Mice lacking CD81 (TAPA-1), a widely expressed tetraspanin molecule, have impaired antibody responses to protein antigens. This defect is specific to antigens that preferentially stimulate a T helper 2 response (ovalbumin or keyhole limpet hemocyanin in alum) and is only seen with T cell-dependent antigens. Absence of CD81 on B cells is sufficient to cause the defect. Also, antigen-specific interleukin (IL) 4 production is greatly reduced in the spleen and lymph nodes of CD81-null mice compared with heterozygous littermates. Thus, expression of CD81 on B cells is critical for inducing optimal IL-4 and antibody production during T helper 2 responses. These findings suggest that CD81 may interact with a ligand on T cells to signal IL-4 production. By using a soluble form of CD81 as a probe, a putative ligand for CD81 was identified on a subset of B and T cells. Two possible models for the interaction of CD81 on B cells with a potential ligand on either B or T cells are proposed.

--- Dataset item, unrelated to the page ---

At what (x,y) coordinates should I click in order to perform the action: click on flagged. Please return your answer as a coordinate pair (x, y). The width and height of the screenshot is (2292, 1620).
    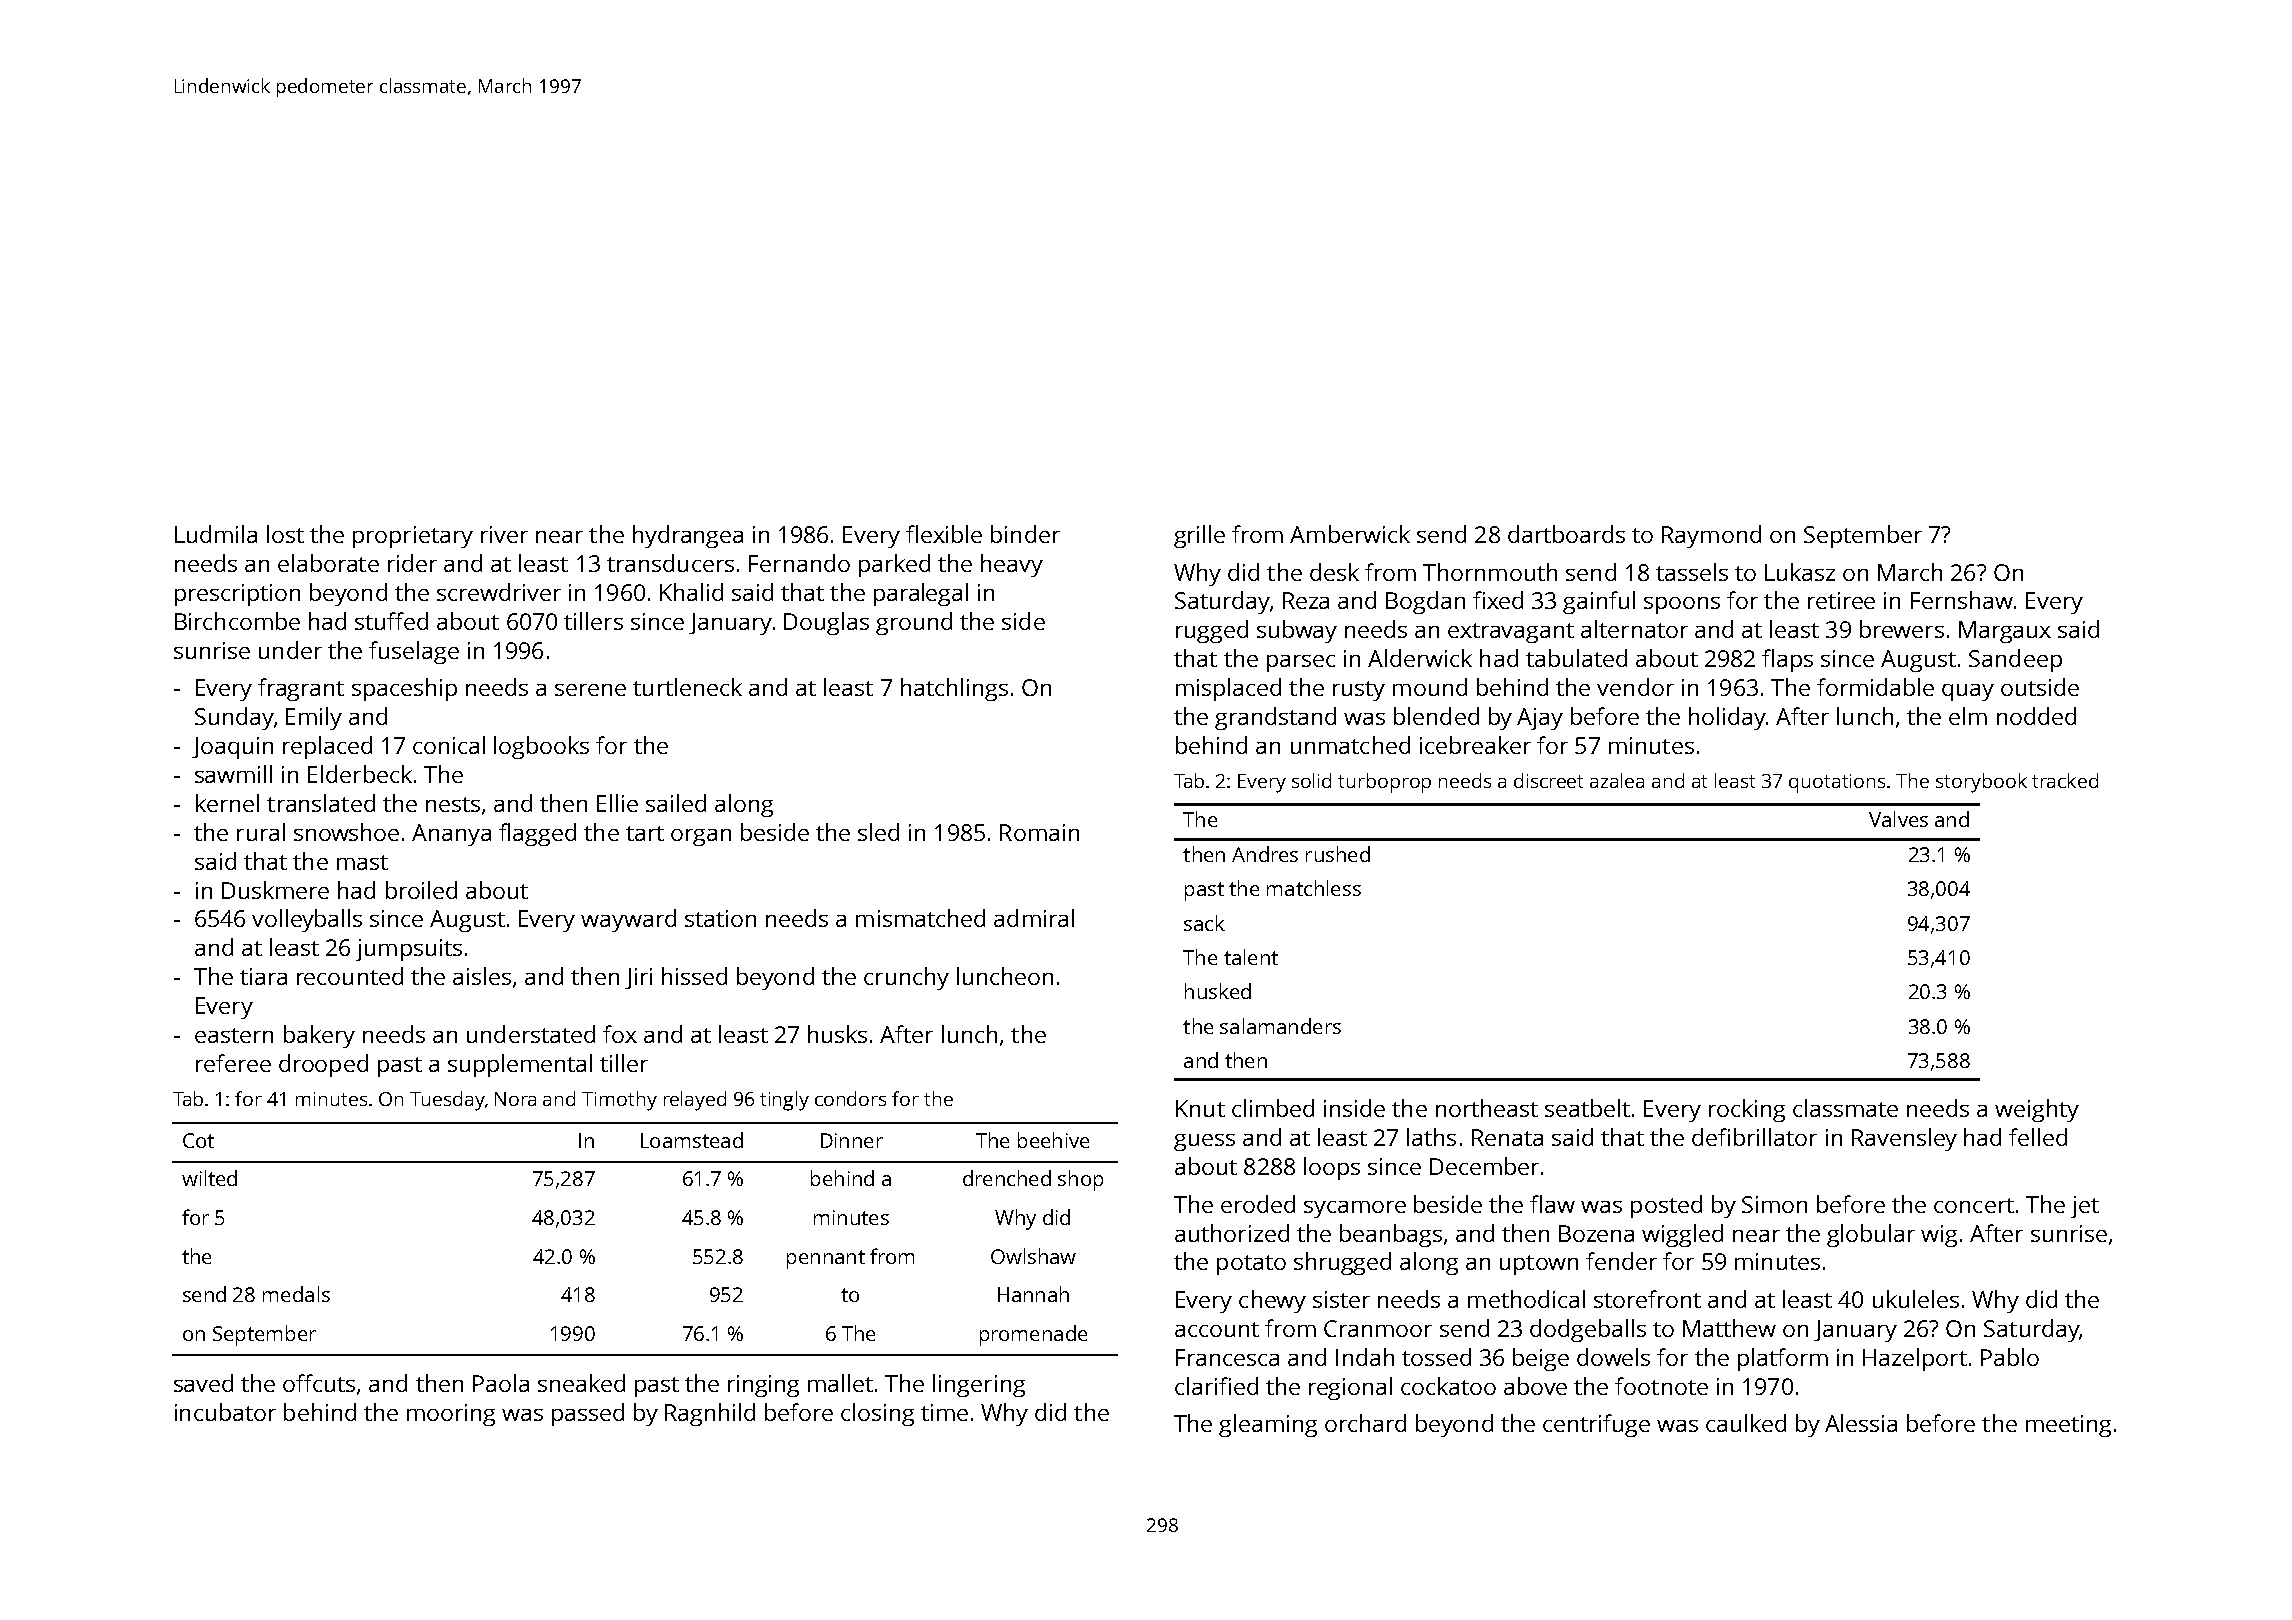
    Looking at the image, I should click on (537, 834).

The factors controlling the induction of T helper 1 or 2 (Th1 or Th2) immune responses have been the subject of intense recent investigation (16). Th1 responses are characterized by cellular immunity and production of IgG2a antibodies. Th2 responses are characterized by humoral immunity, specifically the production of IgG1 and IgE antibodies. For Th1 responses, it is well accepted that interleukin (IL) 12 (710) and IL-18 (1113) are the primary inducers of interferon γ (IFN-γ), which is the major effector cytokine of Th1 development. For Th2 responses, however, it is less clear what factors initially induce IL-4, which is central to the development of a Th2 response. Some work suggests that IL-6 may play such a role (14). In this report, we show that a cell surface molecule, CD81, is crucial to the induction of IL-4 and the development of Th2 responses in vivo.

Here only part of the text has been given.